[SOLVED] 3970X - Prime95 stability?

DerAlbi · February 21, 2020, 6:06pm

Hi, i have not read the post (in detail) yet, but this is getting very interesting. Last night (night for me) I had a session with Wendell who was kind enough to spend time with me probing his board, testing Prime95 and so on. He does not have issues.

However i am willing to share another screenshot with you of my oscilloscope findings:

What you see is the voltage Vcore-dip on the bottom. On top i probed 3 of the 16 phases. Here, only the waveform counts, the way i probed to phases does not give me correct absolute values. View it just as indication of what happens!

THE VRM IS INDEED MISSING A CYCLE.
And its worse: it is not only a missing cycle due to a protective feature. I can distiguish this, because the low-side mosfet of the stepdown is turned intentionally ON by the multiphase-controller causing the dip. All phases at once. The CPU does not have a chance.

Now, i have had 2 boards with the exact same issue.
I have to change the CPU first to really double check that it is not the CPU, but it makes absolutely no sense that the CPU would cause that issue. PMBus-Communication is far to slow to misconfigure the VRM for only one cylce.

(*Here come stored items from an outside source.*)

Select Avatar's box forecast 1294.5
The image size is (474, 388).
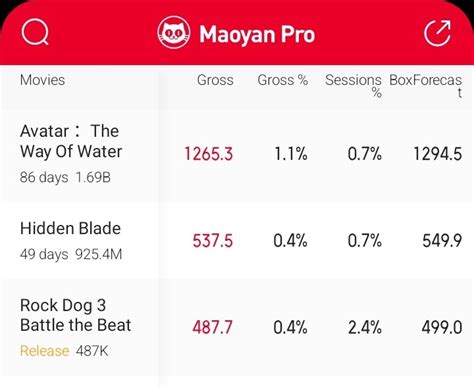438,154
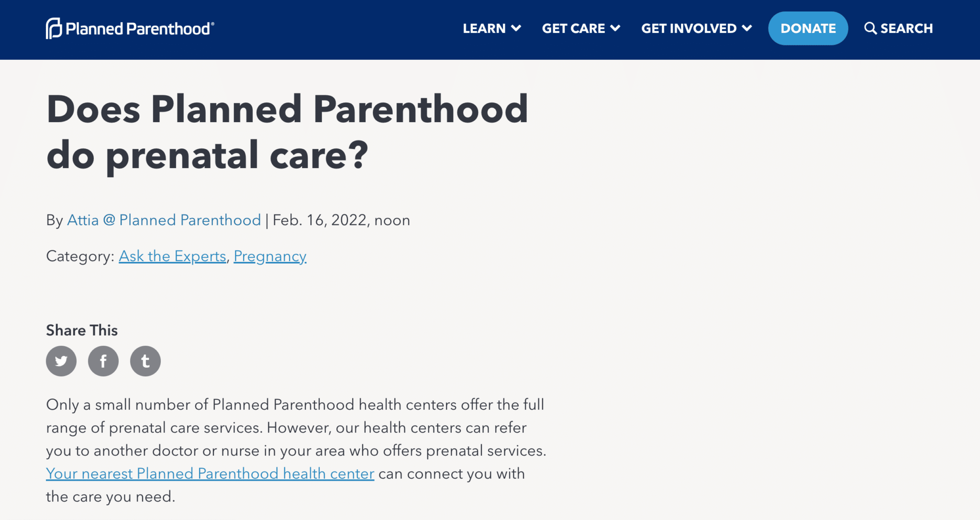Open the GET CARE menu
Screen dimensions: 980x520
point(580,28)
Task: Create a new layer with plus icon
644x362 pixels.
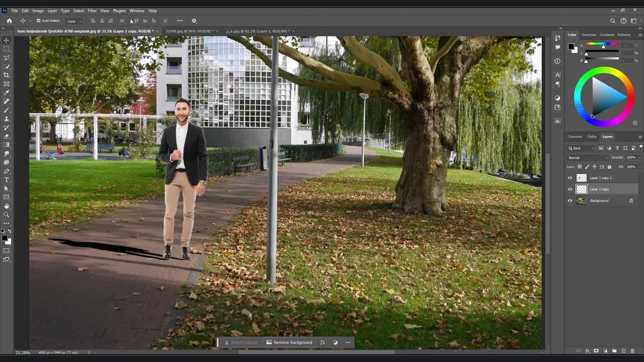Action: click(623, 351)
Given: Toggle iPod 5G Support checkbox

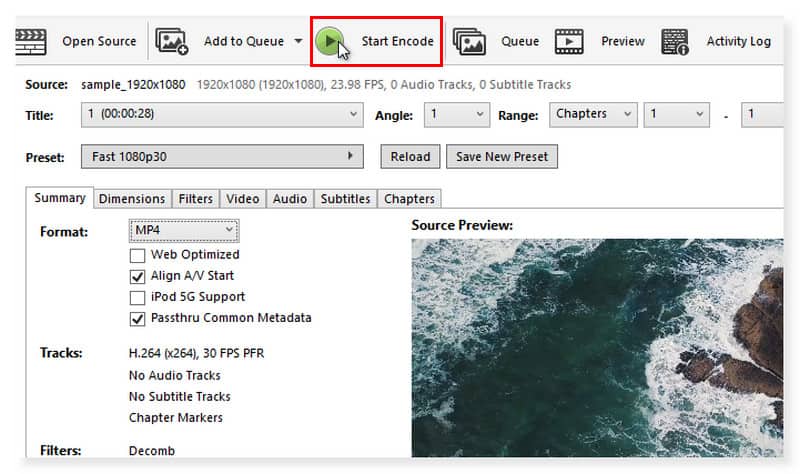Looking at the screenshot, I should pos(138,297).
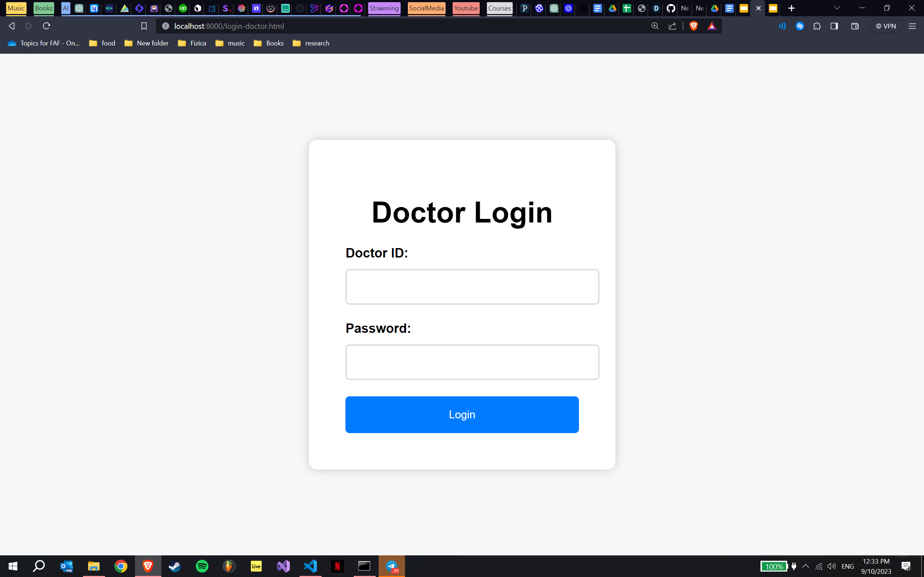Toggle the sidebar panel button

[x=834, y=26]
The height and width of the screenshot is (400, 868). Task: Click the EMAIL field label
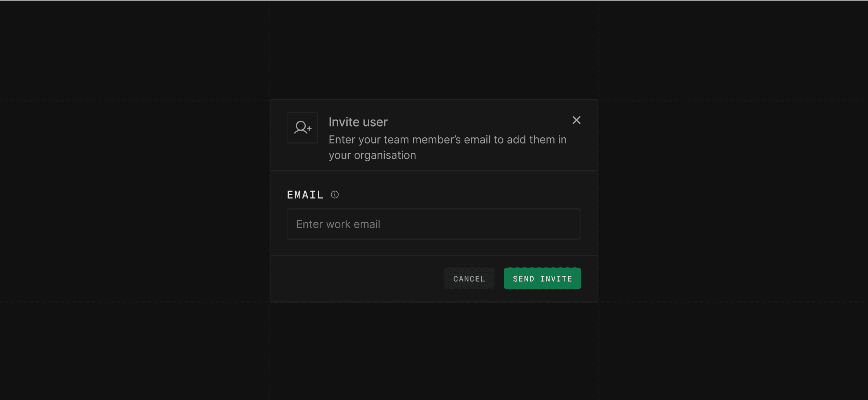305,195
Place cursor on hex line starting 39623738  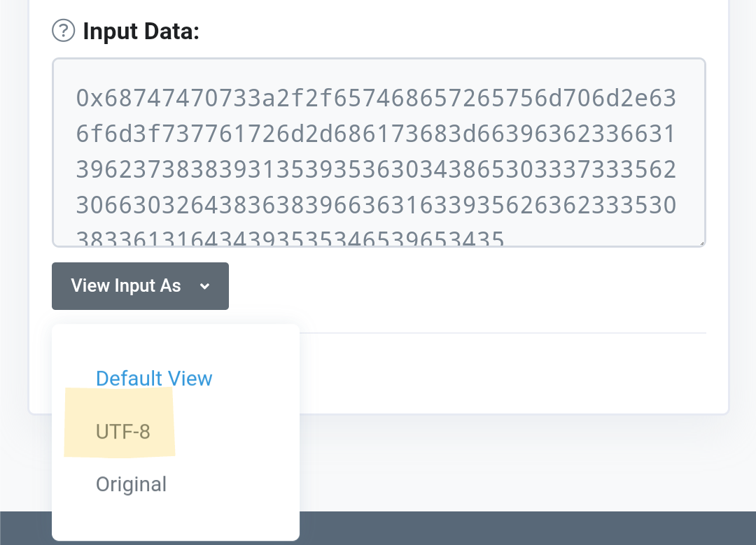coord(376,169)
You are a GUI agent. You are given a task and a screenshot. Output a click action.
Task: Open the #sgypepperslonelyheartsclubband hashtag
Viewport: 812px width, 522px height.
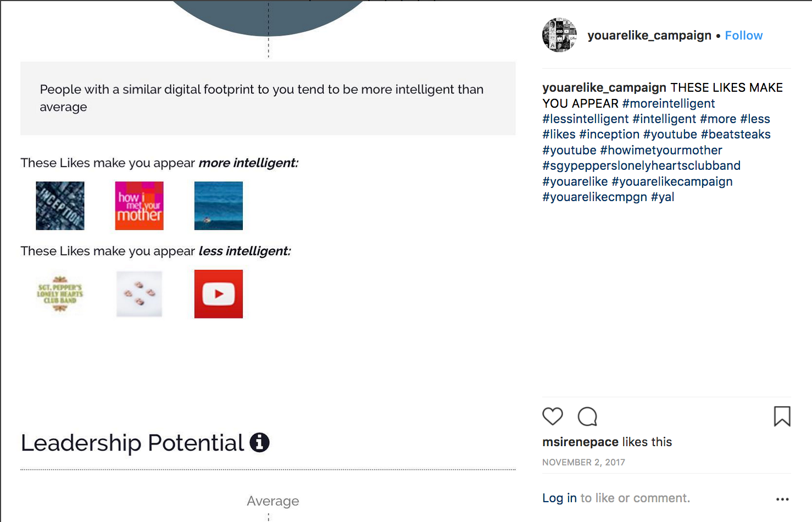641,165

My current guess is that the XDPE132G5C has some sort of configuration issue (which can be fixed by bios update) or it is actually a hardware fault inside the chips - as if there is a bad badge or something from Infineon.

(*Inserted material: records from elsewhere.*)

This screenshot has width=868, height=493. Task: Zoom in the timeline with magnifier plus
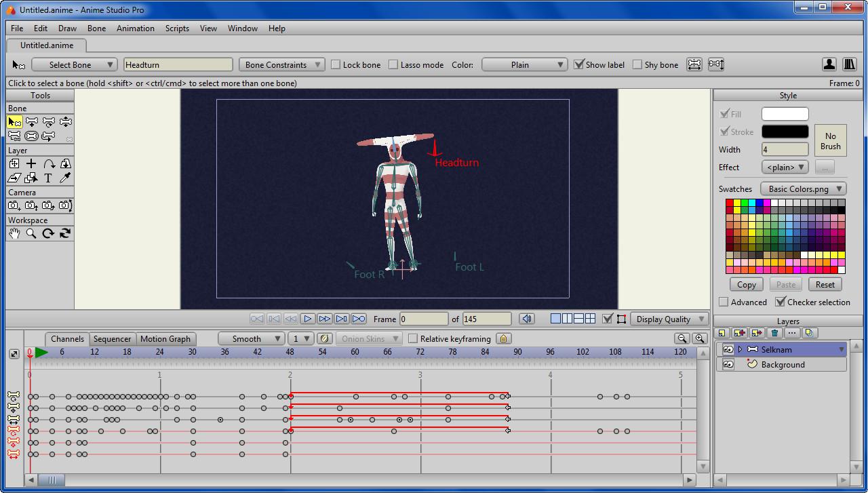point(698,338)
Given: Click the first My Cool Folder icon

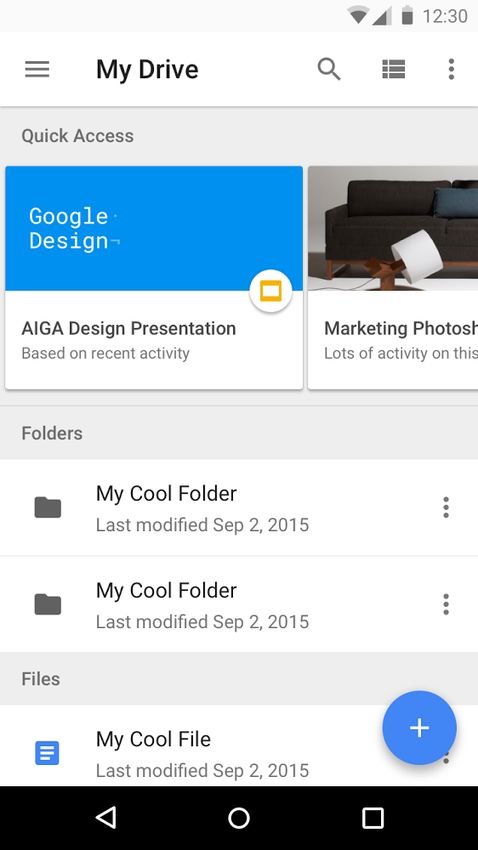Looking at the screenshot, I should click(48, 507).
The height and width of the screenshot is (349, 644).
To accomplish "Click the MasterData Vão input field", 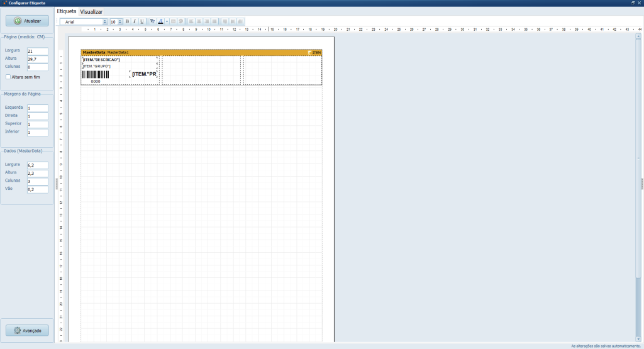I will pyautogui.click(x=37, y=189).
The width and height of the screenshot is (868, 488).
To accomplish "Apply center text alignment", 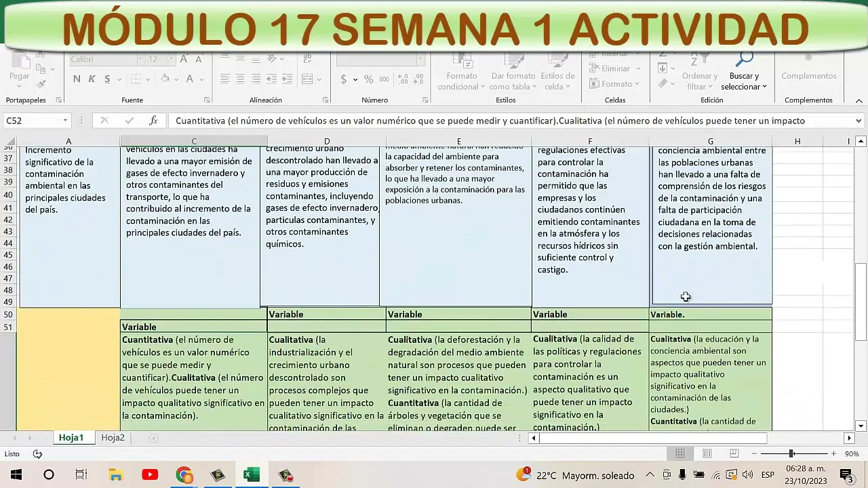I will (x=240, y=79).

PLEASE tell me that Franz is a German name? Where do you live? Send PM.

In your post people suggest it is a Vdrop issue. Trust me, the boards copper layout is solid. Those boards do NOT generate excessive drop with huge variations (meaning the Load line calibration in bios stock settings should be fine). If someone hints at a drop, i honestly think it is the VRM fucking up. We need more oscilloscopes among the people.

It is very unfortunate that Gigabyte is not taking me serious. I have no power to get through to someone where a technical discussion about intricate details about the VRM is actually fruitful.

FranzB · February 21, 2020, 10:14pm

Hi,

Thanks for sharing your findings. I agree, this is getting really interesting indeed! I’m so glad that we got the conversation going.

I’m French actually Franz is how most people call me, in part because I lived many years in Germany (Berlin), in part because it’s much easier for everyone to spell my name (my actual name is François: no weird ç in Franz!)

I cannot agree more. My dream scope is the Rohde & Scharz RTB2000. Maybe it’s time I shell out the money…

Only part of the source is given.